The inquiry will investigate the practices of the insurance industry that impact small businesses and consider whether small-business insurance products are fit for purpose.
The insurance inquiry will target a range of issues affecting small businesses including:
- The availability and coverage of insurance policies provided to small business
- Insurance policy affordability
- The role of brokers in getting the right coverage
- Contract changes that have not been agreed to and whether they amount to unfair contract terms
- Timeliness of insurance payouts and effectiveness of dispute resolution frameworks
- The effectiveness of relevant codes of conduct and legislation, including if applicable penalties are adequate
In launching the inquiry, Ms Carnell noted concerns about a growing growing trend of insurance companies denying small businesses insurance.
“My office has heard a number of complaints from small businesses regarding poor behaviour by insurance companies,” Ms Carnell said.
“Small businesses that have held insurance policies for over a decade without a single claim have been refused renewal. Others have discovered their renewal cost has more than doubled.”
Ms Carnell said she knows of cases where small businesses with current policies have been subjected to major changes that have reduced their coverage without consent and with no refund of premiums.
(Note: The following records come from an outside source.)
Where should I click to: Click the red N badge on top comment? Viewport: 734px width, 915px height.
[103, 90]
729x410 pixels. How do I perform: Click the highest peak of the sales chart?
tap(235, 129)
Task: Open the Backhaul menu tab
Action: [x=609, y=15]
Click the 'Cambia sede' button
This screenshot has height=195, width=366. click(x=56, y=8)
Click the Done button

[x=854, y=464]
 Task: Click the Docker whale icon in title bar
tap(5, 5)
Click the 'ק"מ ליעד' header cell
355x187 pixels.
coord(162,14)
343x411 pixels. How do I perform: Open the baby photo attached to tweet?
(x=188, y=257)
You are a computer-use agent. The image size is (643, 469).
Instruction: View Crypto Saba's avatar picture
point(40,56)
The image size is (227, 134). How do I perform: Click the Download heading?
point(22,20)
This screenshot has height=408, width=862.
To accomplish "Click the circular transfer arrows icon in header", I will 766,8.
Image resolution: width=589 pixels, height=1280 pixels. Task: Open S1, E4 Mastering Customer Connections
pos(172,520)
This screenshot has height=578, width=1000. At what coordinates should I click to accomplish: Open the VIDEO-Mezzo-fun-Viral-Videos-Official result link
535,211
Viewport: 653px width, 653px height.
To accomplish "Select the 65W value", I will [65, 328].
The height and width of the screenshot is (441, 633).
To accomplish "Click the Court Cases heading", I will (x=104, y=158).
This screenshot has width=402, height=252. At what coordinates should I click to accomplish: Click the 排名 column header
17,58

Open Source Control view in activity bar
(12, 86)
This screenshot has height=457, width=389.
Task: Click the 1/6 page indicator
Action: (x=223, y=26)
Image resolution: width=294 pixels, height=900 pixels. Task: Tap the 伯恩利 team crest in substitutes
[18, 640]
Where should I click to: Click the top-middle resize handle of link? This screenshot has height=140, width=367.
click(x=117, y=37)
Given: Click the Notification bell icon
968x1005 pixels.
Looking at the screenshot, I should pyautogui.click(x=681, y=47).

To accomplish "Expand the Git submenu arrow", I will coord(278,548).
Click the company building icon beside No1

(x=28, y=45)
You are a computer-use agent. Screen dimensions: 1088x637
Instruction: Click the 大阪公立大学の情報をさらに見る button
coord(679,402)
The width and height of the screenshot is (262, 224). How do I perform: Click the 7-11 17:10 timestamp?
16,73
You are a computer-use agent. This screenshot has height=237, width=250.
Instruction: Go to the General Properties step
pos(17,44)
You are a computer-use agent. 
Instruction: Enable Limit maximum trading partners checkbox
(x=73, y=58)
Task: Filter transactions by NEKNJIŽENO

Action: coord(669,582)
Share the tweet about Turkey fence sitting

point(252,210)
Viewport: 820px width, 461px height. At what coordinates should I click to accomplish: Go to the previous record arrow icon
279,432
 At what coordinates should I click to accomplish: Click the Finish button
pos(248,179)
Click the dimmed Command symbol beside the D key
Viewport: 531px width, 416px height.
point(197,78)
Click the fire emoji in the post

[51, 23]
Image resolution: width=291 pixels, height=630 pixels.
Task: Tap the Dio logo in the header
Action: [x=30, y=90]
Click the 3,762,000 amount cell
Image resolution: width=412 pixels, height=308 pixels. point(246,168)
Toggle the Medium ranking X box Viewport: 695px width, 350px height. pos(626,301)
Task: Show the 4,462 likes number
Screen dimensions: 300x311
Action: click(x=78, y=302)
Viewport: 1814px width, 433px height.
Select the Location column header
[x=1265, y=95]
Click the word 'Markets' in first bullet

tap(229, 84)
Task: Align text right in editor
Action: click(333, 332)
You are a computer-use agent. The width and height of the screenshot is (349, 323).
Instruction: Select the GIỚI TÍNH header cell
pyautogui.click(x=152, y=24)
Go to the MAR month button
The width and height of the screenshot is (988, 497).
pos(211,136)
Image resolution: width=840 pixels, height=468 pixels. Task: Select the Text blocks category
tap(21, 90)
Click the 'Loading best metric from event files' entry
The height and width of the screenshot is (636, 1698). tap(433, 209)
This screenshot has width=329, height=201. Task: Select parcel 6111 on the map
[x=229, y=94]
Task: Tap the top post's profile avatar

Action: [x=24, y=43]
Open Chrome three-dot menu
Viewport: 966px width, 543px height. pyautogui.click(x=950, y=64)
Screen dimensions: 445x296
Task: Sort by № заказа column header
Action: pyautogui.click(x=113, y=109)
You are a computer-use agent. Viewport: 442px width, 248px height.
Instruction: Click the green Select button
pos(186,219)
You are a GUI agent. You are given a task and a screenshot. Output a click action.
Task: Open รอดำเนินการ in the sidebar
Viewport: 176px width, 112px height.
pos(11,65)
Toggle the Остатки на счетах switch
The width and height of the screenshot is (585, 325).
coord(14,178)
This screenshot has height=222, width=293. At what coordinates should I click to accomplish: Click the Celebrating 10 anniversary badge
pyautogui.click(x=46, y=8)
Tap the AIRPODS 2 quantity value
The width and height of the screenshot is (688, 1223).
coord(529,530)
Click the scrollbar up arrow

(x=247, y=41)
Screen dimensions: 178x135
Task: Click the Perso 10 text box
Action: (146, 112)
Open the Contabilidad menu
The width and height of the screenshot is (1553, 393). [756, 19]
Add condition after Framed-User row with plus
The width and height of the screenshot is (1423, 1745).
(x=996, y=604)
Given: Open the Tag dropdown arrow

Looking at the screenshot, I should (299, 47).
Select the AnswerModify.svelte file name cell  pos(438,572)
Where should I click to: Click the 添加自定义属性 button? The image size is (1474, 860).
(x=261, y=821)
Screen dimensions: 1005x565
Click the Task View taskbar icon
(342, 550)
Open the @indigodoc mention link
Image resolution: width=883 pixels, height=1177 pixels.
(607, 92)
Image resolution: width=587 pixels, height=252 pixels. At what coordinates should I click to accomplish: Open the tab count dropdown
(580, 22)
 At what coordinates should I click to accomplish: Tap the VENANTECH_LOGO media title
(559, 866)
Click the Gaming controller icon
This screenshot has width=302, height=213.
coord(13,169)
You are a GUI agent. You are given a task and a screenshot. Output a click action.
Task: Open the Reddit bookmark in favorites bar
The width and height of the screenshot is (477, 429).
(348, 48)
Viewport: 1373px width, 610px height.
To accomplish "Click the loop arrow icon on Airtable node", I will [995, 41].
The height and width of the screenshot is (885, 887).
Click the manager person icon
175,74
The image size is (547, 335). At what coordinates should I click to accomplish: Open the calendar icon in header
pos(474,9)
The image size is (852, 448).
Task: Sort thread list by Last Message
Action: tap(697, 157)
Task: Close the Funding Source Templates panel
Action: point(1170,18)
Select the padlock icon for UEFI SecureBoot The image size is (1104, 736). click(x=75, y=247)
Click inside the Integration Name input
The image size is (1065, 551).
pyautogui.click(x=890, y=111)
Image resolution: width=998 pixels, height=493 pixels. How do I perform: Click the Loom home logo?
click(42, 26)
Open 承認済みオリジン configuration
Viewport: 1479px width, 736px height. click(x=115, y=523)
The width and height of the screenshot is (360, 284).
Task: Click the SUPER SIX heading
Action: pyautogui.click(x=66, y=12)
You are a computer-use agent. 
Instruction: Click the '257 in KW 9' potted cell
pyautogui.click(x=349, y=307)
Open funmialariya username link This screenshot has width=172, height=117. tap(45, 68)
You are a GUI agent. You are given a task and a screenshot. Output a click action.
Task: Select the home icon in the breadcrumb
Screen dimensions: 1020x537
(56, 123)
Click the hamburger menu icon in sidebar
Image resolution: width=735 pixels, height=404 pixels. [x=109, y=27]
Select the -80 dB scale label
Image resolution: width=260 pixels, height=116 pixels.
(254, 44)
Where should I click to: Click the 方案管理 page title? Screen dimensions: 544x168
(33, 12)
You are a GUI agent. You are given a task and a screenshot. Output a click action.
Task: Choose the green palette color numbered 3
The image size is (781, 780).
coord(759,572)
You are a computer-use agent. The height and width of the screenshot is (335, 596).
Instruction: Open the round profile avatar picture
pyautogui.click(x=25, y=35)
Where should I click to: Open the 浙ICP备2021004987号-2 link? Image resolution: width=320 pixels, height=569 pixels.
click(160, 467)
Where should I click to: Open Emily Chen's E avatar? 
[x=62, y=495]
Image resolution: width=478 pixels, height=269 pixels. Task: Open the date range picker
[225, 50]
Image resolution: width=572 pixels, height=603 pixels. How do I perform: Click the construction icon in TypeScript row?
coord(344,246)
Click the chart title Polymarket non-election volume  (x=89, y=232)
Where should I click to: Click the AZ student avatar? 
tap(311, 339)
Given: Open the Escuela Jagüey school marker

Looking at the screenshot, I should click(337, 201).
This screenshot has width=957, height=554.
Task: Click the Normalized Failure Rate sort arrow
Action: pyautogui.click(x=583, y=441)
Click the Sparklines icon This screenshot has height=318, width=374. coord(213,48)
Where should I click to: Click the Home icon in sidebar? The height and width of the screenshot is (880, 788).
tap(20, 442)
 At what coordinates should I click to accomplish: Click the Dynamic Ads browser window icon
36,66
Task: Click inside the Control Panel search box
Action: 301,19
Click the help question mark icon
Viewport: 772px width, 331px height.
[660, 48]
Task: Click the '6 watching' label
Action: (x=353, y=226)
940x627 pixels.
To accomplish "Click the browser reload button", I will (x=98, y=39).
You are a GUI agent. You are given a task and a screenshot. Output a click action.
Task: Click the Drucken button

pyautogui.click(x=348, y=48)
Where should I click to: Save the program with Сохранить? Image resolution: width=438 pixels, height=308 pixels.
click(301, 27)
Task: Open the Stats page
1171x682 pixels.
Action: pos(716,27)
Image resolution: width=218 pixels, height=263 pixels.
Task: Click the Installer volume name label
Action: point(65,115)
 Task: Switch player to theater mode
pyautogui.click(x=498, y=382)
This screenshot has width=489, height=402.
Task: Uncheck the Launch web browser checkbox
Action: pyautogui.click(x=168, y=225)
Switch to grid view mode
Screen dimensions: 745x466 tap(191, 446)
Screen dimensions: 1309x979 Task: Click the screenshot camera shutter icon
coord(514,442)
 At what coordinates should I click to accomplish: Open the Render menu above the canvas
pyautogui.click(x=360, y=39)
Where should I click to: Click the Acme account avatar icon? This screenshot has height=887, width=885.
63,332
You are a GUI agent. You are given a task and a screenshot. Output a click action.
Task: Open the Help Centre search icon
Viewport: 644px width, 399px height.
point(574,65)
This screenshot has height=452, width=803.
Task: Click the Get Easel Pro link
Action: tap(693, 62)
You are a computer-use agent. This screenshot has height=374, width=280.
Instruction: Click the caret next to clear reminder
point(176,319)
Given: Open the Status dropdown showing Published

“Insurance for small business is a practical and legal necessity,” she said.
“Small businesses can’t operate without public liability insurance, but we are seeing entire industries either denied or facing unacceptably high charges.
“It’s a major issue that is forcing some small businesses to close. This creates a serious risk to Australia’s economic recovery at a very precarious time.”
A final report is expected to be released by the end of this year.